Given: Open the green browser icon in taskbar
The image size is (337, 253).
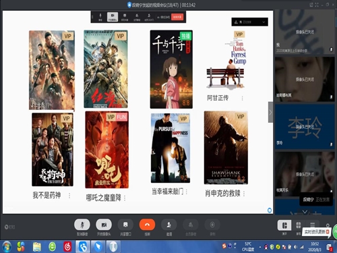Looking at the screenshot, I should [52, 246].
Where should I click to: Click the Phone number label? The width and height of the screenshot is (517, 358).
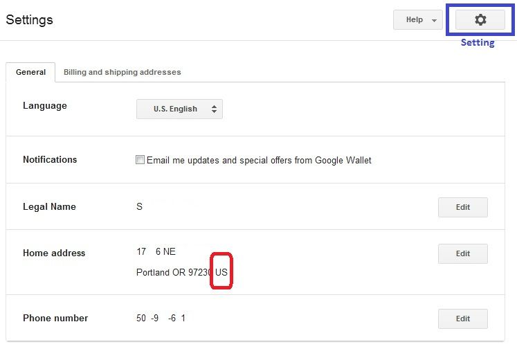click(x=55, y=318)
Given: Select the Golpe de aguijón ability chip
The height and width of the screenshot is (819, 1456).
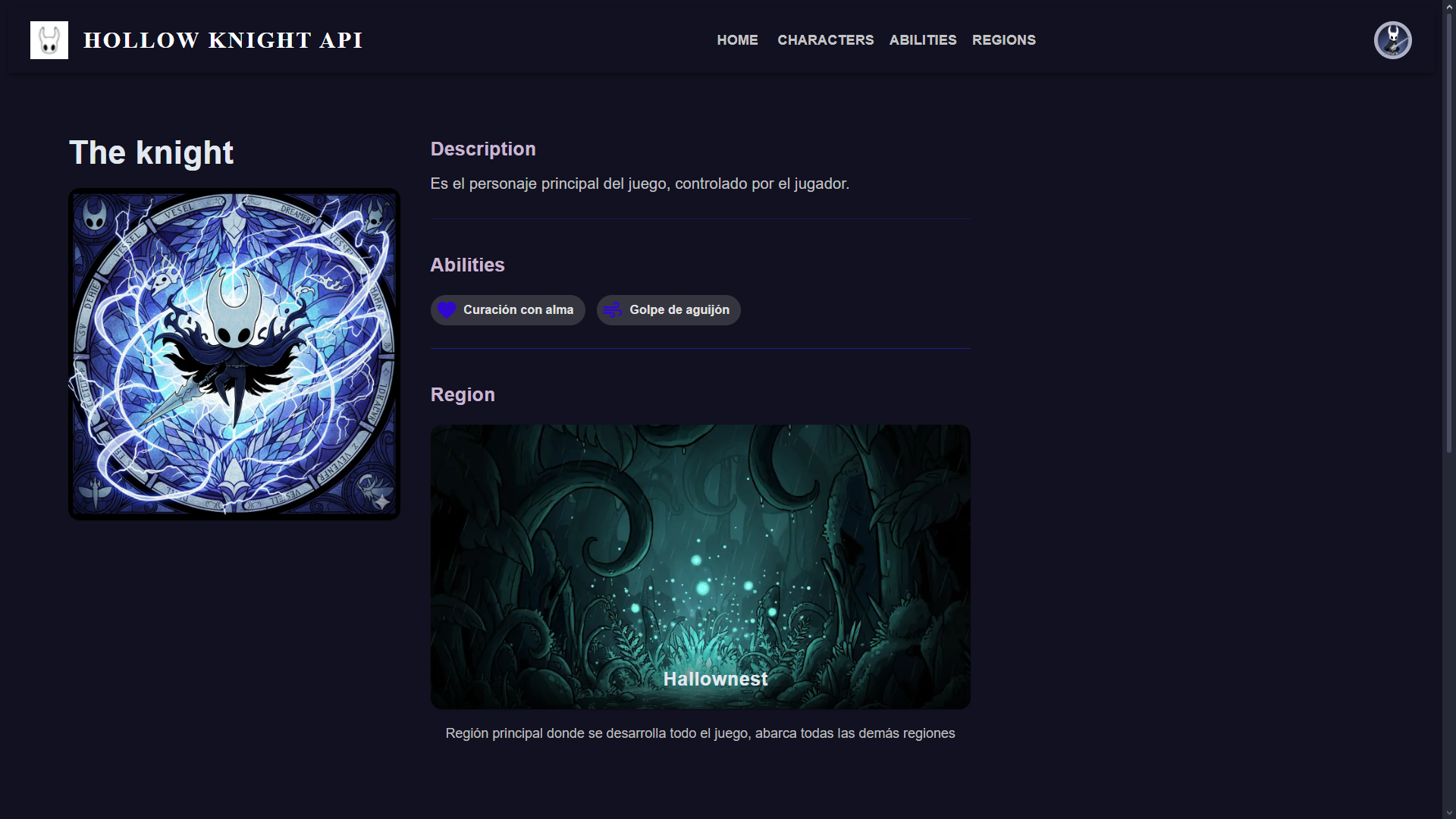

- - - - -

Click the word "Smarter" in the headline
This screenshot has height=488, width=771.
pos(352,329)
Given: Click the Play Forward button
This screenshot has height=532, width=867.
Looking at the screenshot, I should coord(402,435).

- - - - -

→ **THE TASK**: Exactly the lines above, from the one containing "Where should I" down to the one containing "The height and", are to be repeated, including both ends. Pictures are not part of the copy.

→ **OUTPUT FOR THIS TASK**:
Where should I click to: Click the Phone number label? The width and height of the screenshot is (517, 358).
click(x=55, y=318)
Given: Select the Golpe de aguijón ability chip
The height and width of the screenshot is (819, 1456).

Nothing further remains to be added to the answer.